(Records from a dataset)
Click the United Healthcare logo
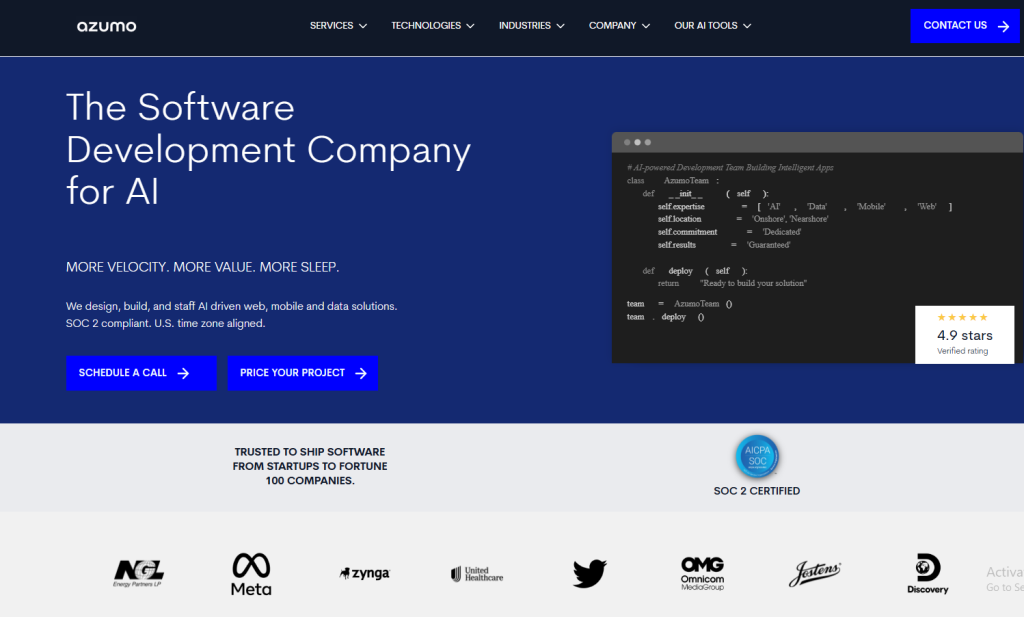Image resolution: width=1024 pixels, height=617 pixels. pos(477,574)
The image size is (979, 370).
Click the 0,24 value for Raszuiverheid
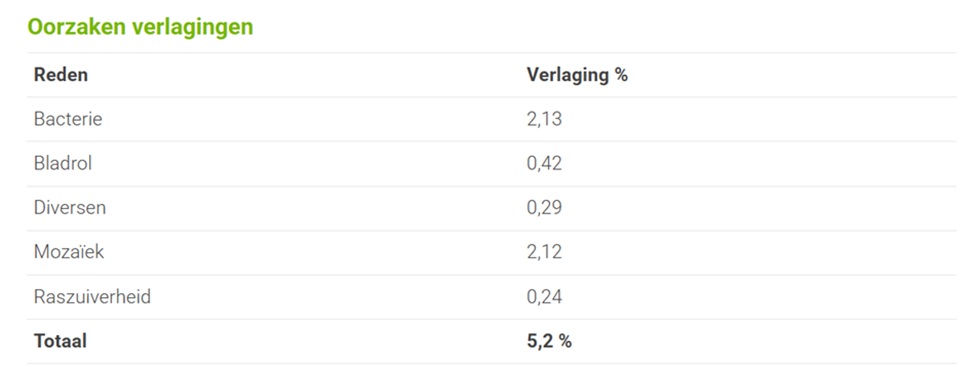click(x=544, y=296)
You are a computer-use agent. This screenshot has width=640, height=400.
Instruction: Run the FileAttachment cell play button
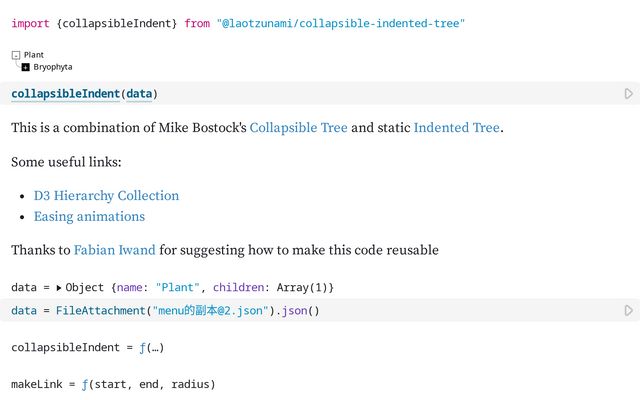[x=628, y=311]
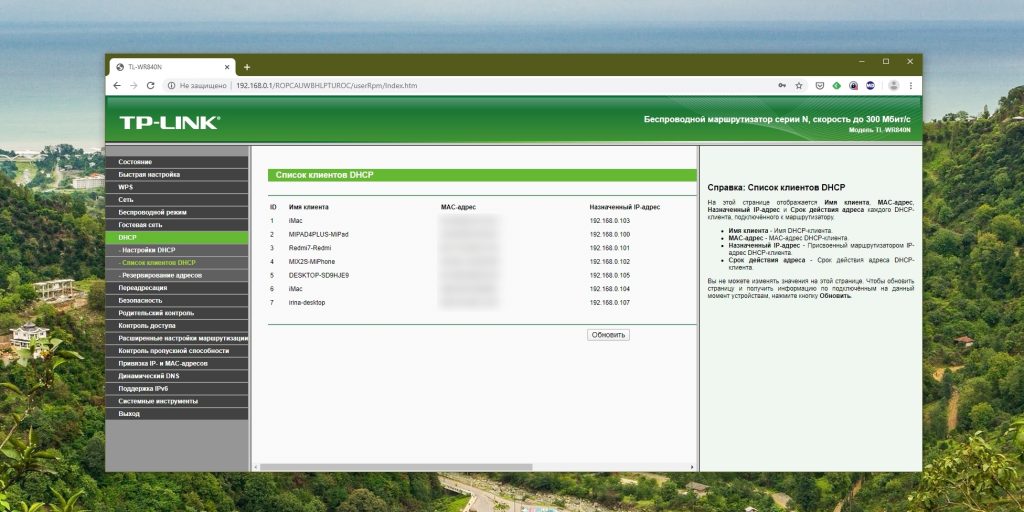Click the bookmark star icon
The image size is (1024, 512).
pyautogui.click(x=798, y=86)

What you will do =>
The line containing "You are a computer-use" marks the end: copy exactly every line from the start of the records up to and including it, leaving out the pictures.

Exercise result =>
Click the United Healthcare logo
Image resolution: width=1024 pixels, height=617 pixels. pos(477,574)
The image size is (979, 370).
Click the 0,24 value for Raszuiverheid
click(x=544, y=296)
You are a computer-use agent. This screenshot has width=640, height=400.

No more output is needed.